## Exercise details
Print exactly the lines from the one that contains "You are a computer-use" through the final line of the entries below, both included, and nothing else; omit the pictures.

## Stored entries
::::

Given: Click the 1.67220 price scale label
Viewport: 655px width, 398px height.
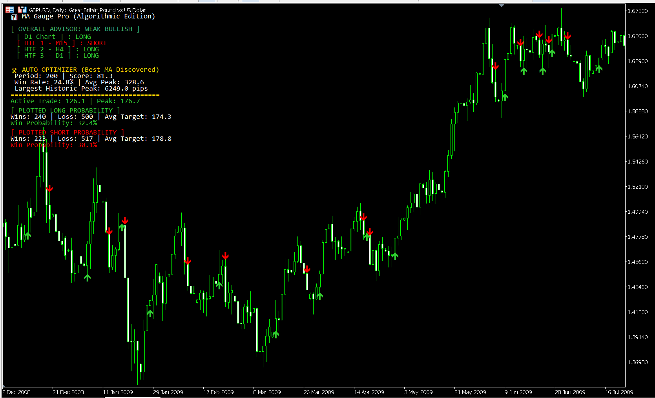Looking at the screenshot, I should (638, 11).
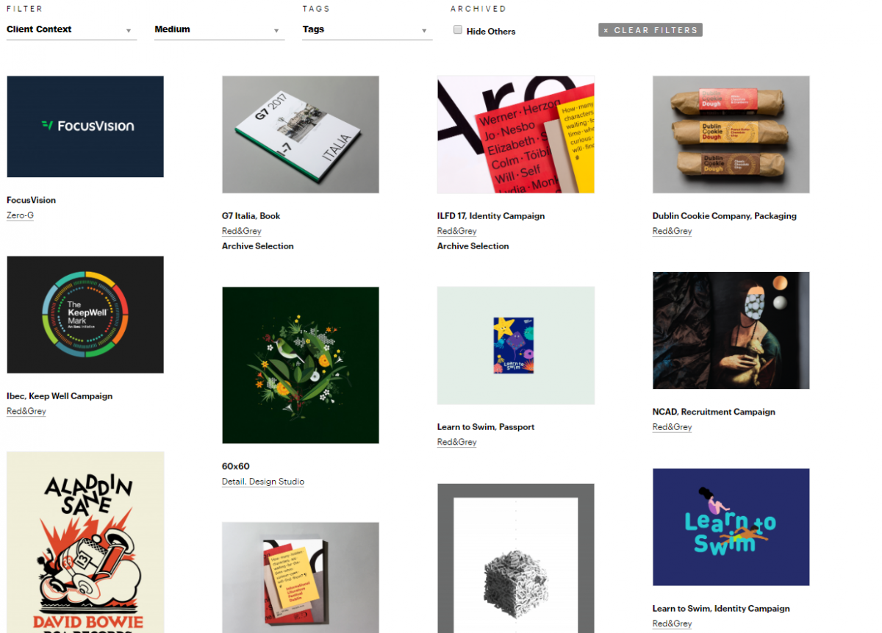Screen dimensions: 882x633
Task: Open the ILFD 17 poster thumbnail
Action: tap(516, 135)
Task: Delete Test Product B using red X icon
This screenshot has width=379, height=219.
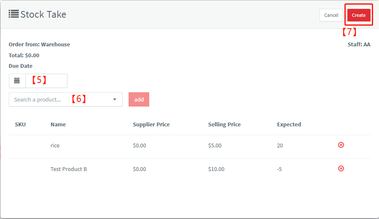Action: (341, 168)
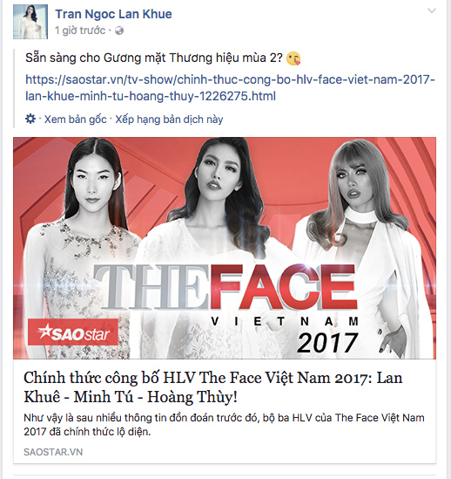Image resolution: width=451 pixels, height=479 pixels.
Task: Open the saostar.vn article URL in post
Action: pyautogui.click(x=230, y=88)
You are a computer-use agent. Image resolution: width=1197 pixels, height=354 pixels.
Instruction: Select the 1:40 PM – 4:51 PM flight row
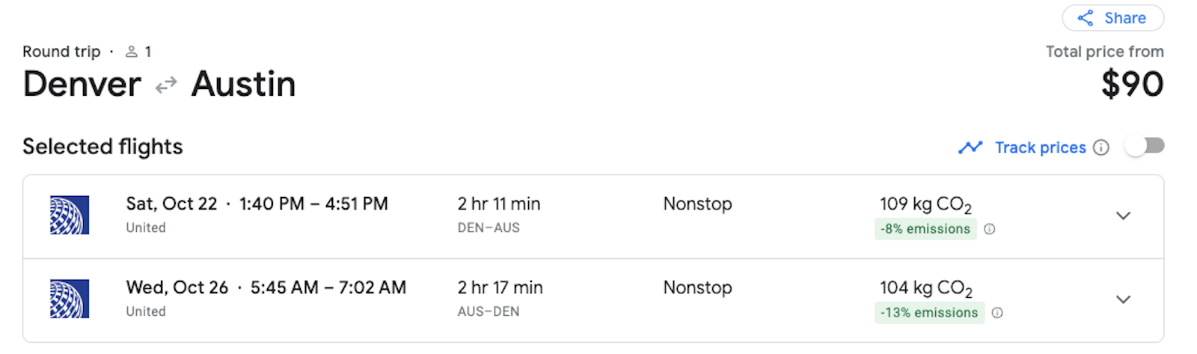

::::

## Task answer
You are a computer-use agent. Image resolution: width=1197 pixels, height=354 pixels.
Instruction: Select the 1:40 PM – 4:51 PM flight row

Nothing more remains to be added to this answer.